* What to work on *
Find every line in the rows below that contains the word "Click" and copy each of those lines in full.

* Data lines *

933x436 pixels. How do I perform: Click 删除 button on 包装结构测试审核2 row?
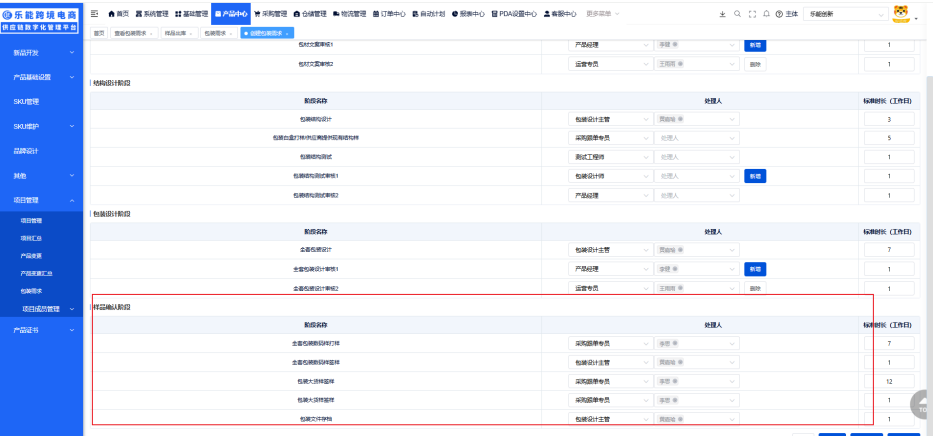tap(755, 195)
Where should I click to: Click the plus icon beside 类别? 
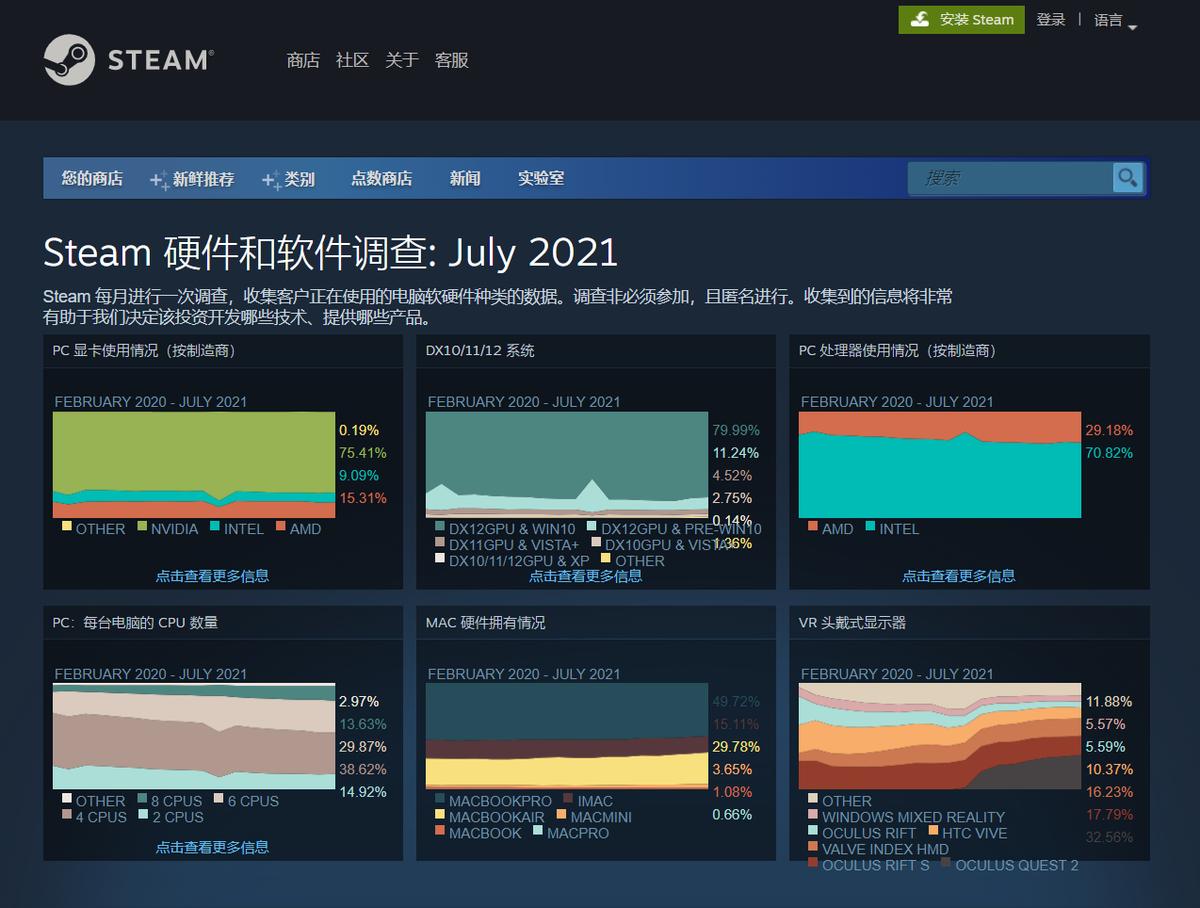[x=268, y=178]
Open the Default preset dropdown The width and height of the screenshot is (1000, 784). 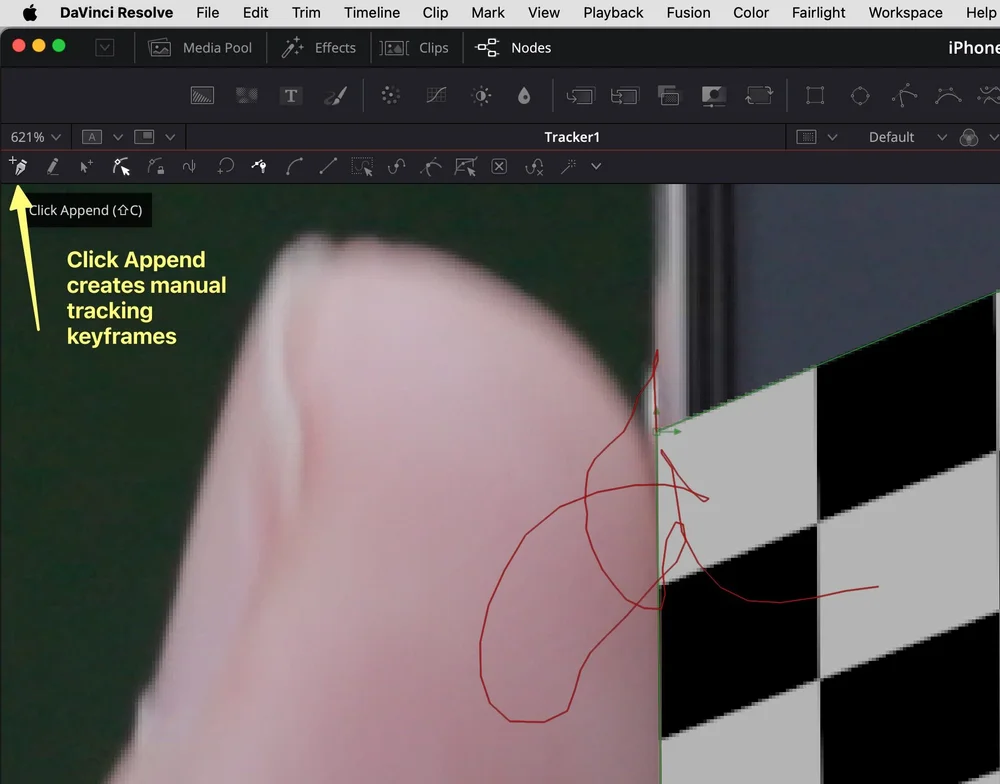tap(900, 136)
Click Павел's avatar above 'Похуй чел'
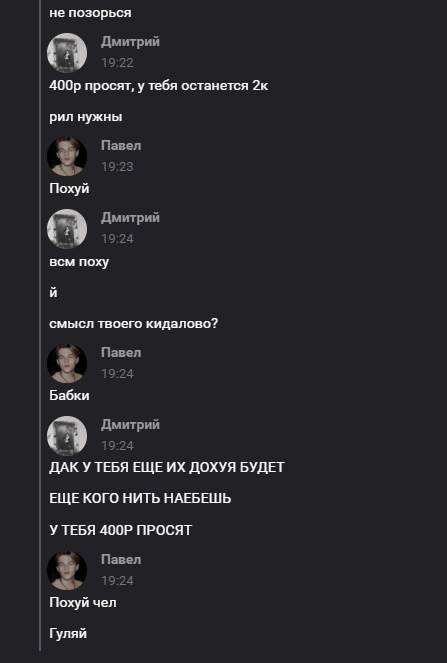The height and width of the screenshot is (663, 447). 67,570
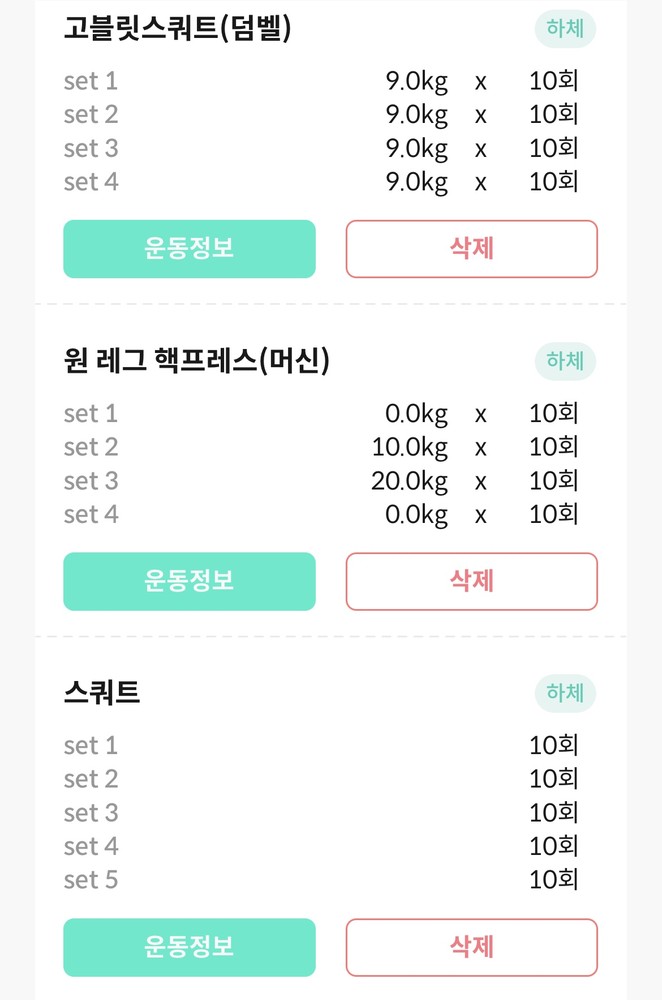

* Solution *
933x436 pixels. How do I perform: Click 删除 button on 包装结构测试审核2 row?
Where should I click to: Click the plus icon beside 类别? 
Click Павел's avatar above 'Похуй чел'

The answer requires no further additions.